Pipes, FIFOs, and some devices like terminals and networks, have the following two properties:

  1. A read operation may return less than wanted. We should simply continue
  2. A write operation may write less than wanted. We should continue to write from the remainder.
#include "apue.h"
ssize_t readn(int fd, void *buf, size_t nbytes);
ssize_t writen(int fd, void *buf, size_t nbytes);

These two functions will keep read/write until the nbytes of amount is satisfied.

Memory-Mapped I/O

Memory-mapped I/O lets us map a file on disk into a buffer in memory so that, when we fetch bytes from the buffer, the corresponding bytes of the file are read. And same for writing.

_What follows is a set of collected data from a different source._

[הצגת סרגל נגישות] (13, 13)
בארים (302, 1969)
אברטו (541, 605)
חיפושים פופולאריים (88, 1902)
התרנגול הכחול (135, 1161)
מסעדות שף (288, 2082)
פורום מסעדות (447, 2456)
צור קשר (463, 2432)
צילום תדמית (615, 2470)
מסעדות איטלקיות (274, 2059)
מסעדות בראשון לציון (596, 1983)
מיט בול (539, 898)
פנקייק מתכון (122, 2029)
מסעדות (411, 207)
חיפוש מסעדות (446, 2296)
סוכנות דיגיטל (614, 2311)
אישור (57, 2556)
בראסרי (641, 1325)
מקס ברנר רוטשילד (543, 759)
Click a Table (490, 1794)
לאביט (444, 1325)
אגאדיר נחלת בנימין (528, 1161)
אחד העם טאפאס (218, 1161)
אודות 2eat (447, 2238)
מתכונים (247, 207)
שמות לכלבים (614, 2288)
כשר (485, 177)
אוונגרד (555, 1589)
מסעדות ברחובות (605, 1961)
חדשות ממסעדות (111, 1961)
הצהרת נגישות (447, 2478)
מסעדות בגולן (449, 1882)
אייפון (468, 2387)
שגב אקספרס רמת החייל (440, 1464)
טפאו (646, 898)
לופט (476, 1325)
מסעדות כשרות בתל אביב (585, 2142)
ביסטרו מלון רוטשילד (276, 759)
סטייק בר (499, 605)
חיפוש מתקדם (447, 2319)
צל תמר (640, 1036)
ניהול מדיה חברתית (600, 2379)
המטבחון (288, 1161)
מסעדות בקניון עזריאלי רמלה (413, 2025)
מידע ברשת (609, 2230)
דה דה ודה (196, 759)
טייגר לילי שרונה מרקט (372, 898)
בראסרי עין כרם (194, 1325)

void *mmap(void *addr, size_t len, int prot, int flag, int fd, off_t off );

Here, the addr is starting address in memory. fd is the file to be mapped. len is the number of bytes to map. And the off is the starting offset in the field of the bytes to map. The prot specifies the protection of the mapped region, like read-only or executable et cetera. The mapped memory is somewhere between the heap and the stack. The flag argument affects various attributes of the mapped region, such as:

  • MAP_SHARED: The store operations modify the mapped file.
  • MAP_PRIVATE: A private copy will be created in case of store operations.

A memory-mapped region is inherited by a child across a fork (since it’s part of the parent’s address space), but for the same reason, is not inherited by the new program across an exec.

Exactly when the data is written to the file depends on the system’s page management algorithms. Some systems have daemons that write dirty pages to disk slowly over time. If we want to ensure that the data is safely written to the file, we need to call msync with the MS_SYNC flag before exiting.